▸ The problem:
Within the records that follow, determine how many lines include the word "sidebar". State the number and nothing further.

[Dataset entries]
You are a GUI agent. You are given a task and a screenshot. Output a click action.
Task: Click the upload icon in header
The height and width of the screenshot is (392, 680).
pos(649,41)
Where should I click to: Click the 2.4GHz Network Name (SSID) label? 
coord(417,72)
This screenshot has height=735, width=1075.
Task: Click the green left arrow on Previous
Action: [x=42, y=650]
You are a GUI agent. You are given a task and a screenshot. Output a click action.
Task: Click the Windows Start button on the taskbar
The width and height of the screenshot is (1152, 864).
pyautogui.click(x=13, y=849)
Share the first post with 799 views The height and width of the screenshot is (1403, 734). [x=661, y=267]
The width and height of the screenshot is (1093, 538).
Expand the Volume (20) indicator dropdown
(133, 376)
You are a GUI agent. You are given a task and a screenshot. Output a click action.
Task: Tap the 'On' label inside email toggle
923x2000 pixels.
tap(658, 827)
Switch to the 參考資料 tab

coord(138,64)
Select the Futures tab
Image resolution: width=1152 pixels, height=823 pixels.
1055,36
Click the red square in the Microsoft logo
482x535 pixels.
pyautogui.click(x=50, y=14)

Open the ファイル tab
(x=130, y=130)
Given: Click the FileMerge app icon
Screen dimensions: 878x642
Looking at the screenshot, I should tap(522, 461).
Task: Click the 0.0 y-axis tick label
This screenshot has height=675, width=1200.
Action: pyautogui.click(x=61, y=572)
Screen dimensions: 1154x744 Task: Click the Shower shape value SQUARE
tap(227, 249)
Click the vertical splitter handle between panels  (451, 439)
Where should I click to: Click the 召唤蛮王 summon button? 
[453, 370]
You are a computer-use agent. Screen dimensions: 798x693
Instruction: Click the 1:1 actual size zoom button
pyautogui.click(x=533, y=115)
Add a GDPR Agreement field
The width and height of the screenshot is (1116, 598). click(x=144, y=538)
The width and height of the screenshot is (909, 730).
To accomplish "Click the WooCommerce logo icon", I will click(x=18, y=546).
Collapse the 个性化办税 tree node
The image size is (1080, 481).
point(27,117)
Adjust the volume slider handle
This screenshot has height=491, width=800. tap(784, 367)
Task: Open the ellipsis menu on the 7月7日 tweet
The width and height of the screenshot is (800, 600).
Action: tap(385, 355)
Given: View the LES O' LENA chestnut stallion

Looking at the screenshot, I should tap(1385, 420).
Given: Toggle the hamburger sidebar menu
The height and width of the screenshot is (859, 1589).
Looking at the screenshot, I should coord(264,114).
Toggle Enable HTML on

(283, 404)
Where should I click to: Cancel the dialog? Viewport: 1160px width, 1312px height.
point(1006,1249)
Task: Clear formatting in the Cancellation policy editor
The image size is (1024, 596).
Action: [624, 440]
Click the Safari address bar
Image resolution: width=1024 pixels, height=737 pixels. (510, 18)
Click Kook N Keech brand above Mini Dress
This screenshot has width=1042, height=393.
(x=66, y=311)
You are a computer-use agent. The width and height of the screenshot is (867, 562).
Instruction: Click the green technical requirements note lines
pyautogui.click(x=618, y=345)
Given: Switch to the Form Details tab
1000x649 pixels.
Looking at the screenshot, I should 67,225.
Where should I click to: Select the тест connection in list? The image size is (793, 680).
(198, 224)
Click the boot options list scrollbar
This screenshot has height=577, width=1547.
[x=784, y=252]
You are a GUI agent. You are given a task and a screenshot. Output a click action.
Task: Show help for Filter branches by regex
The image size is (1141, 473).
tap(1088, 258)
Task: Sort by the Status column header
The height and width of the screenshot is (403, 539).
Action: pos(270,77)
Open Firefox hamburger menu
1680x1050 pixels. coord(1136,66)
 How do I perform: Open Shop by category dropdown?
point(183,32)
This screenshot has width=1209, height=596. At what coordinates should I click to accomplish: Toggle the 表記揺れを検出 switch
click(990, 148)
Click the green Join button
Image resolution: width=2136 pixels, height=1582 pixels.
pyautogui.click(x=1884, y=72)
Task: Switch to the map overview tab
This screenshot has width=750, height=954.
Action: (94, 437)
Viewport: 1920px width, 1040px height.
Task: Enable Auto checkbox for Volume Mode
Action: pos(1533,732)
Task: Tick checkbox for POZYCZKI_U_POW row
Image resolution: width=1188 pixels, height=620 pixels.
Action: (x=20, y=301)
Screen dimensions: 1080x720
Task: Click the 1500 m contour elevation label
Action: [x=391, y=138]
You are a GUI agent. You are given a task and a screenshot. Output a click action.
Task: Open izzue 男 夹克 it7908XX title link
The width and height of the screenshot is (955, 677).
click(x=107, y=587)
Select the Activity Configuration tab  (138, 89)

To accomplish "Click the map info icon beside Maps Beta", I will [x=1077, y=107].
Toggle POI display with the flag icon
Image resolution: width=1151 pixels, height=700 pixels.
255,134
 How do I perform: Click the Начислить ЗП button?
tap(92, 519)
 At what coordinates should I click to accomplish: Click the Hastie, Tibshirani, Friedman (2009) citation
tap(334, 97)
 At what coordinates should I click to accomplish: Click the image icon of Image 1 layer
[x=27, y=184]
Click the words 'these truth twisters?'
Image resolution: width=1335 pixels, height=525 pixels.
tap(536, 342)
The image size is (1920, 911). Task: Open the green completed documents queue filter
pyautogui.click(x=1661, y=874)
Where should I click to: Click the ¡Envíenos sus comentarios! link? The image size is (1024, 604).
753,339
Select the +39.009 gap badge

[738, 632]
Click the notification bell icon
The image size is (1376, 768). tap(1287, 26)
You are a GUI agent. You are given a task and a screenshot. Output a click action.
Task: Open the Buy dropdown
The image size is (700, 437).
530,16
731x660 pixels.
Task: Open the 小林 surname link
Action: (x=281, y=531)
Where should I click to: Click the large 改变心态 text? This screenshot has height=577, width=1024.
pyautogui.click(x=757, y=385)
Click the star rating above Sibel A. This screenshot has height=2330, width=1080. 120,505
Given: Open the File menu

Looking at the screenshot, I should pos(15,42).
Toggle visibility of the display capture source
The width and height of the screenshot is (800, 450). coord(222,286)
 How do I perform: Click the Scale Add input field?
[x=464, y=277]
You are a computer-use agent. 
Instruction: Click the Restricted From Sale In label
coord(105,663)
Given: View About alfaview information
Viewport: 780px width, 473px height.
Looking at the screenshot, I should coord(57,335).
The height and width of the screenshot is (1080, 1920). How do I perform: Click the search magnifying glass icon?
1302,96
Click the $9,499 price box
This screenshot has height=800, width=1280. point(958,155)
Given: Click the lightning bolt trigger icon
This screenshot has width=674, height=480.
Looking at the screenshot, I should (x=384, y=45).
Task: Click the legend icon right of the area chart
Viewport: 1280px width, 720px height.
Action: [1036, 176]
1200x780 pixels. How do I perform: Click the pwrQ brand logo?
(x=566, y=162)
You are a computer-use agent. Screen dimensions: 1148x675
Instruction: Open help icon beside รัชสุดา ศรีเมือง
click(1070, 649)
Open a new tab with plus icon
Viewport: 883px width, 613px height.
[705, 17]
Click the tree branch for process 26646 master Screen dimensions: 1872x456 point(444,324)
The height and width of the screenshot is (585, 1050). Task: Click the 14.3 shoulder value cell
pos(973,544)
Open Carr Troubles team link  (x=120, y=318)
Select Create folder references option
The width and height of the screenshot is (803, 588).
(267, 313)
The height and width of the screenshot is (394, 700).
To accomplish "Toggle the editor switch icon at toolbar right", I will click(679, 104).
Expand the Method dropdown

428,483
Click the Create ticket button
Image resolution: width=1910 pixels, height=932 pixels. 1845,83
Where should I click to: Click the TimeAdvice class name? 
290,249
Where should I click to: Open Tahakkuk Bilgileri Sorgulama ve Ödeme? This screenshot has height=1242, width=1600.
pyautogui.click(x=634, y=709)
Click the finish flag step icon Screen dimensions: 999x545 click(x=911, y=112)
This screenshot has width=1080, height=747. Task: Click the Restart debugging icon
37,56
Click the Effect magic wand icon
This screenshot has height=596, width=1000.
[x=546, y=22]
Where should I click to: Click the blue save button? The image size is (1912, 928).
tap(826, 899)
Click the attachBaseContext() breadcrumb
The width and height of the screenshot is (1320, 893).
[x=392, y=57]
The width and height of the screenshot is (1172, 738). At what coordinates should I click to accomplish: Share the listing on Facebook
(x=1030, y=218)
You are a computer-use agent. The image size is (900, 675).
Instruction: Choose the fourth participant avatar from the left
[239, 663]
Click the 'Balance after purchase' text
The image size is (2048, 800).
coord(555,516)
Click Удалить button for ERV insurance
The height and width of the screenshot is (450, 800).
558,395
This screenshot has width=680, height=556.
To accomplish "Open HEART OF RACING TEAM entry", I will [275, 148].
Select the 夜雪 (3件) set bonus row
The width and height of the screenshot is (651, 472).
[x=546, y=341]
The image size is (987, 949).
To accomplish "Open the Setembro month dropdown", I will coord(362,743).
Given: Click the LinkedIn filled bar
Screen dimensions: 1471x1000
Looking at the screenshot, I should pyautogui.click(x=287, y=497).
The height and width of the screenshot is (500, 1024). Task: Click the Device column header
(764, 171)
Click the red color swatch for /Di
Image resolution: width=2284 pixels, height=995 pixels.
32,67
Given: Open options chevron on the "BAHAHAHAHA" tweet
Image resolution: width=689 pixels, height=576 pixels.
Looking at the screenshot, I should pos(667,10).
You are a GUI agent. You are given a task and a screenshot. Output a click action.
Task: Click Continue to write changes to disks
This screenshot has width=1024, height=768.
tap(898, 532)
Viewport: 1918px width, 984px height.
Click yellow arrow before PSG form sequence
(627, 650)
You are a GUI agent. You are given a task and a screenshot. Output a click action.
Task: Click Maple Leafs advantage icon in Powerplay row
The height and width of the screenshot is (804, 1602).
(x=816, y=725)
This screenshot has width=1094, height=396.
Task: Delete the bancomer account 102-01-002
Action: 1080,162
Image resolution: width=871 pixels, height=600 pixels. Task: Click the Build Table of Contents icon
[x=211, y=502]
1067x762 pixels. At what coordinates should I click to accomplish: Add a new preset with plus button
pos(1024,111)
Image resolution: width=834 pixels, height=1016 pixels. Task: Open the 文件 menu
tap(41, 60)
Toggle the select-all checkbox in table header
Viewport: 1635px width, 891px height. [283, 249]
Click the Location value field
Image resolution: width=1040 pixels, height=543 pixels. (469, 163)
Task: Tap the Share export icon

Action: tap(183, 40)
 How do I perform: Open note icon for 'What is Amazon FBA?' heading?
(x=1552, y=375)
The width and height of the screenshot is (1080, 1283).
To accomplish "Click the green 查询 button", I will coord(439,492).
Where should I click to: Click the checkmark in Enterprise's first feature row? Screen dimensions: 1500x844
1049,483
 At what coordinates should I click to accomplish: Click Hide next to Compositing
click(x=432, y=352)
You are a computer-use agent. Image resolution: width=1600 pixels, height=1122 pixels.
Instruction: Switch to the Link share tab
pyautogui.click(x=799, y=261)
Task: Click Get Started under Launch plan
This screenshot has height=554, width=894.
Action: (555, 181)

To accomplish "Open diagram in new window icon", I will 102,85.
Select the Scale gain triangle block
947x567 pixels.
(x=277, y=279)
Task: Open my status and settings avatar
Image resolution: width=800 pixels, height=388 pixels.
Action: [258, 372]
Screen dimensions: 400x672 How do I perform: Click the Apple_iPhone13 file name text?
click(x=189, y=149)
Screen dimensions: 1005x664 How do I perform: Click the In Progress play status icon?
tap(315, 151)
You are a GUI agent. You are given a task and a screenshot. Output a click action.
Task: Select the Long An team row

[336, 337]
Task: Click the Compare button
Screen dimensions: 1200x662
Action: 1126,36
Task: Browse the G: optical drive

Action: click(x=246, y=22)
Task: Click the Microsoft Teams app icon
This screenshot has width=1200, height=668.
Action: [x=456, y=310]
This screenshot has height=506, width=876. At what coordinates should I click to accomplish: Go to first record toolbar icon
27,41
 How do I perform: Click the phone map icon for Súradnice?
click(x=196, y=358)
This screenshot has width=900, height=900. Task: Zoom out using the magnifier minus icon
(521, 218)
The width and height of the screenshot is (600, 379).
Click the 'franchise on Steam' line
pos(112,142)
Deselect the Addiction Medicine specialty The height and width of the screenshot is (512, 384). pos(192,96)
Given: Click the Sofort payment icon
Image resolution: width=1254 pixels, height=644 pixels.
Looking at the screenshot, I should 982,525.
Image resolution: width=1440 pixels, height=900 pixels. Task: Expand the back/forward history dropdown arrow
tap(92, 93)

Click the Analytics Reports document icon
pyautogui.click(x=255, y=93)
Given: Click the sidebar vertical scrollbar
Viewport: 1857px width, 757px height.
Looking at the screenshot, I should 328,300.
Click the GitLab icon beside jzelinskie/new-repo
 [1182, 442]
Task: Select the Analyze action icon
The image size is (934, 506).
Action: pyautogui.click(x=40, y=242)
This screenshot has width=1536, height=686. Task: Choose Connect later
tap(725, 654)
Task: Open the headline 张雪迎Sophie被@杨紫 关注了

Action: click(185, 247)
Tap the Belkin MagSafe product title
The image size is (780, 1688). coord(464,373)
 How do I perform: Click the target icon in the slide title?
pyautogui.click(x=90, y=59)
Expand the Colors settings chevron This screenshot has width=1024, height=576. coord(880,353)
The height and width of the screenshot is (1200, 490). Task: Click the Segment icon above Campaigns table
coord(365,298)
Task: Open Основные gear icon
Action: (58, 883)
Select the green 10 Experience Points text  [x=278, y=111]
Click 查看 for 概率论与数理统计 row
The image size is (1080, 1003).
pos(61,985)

▸ Answer to the exercise:
2